### Saved data entries:
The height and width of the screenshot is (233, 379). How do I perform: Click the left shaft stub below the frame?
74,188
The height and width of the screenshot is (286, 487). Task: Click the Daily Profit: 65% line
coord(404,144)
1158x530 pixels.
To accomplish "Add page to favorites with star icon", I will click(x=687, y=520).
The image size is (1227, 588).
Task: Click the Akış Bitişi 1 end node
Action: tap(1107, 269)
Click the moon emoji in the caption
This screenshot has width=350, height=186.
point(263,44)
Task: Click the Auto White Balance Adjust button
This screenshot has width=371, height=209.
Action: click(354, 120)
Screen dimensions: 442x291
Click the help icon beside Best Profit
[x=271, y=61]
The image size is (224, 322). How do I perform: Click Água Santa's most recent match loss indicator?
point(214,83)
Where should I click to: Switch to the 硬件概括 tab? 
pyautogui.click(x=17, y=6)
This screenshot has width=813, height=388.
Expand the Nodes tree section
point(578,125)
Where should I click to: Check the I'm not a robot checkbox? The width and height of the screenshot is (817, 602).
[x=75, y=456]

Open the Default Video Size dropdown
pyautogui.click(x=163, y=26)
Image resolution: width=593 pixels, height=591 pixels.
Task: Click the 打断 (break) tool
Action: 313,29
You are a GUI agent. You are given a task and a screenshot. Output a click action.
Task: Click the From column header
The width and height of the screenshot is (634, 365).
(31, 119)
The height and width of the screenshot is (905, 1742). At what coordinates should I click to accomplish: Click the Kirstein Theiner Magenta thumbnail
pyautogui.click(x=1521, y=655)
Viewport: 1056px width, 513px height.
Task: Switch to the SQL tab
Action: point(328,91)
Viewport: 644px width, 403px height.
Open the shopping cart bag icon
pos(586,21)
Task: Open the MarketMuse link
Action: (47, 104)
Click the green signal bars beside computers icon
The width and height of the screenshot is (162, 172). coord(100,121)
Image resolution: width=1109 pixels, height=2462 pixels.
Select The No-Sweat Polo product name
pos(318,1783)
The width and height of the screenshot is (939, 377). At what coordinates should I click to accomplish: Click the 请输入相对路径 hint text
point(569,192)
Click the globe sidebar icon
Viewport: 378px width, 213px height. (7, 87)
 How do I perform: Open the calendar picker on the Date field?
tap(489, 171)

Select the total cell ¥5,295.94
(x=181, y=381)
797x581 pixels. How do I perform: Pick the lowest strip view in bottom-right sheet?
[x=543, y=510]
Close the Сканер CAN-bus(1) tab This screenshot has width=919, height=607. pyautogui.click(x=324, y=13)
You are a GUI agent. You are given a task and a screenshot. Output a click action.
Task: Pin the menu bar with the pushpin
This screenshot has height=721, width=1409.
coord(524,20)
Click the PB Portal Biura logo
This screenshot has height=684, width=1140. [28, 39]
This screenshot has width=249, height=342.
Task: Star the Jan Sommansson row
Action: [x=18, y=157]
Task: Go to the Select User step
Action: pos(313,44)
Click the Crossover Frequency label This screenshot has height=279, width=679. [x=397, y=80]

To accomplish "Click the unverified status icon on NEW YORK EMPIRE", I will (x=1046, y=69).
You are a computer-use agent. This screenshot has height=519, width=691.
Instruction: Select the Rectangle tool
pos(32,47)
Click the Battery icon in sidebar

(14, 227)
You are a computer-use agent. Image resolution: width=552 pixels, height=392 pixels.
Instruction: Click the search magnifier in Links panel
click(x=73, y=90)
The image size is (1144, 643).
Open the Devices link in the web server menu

### Your instructions:
Exactly reproduce the lines of the entries above, from the one containing "Instruction: Click the" to the very last, and no others.

### Result of the task:
Instruction: Click the search magnifier in Links panel
click(x=73, y=90)
The image size is (1144, 643).
Open the Devices link in the web server menu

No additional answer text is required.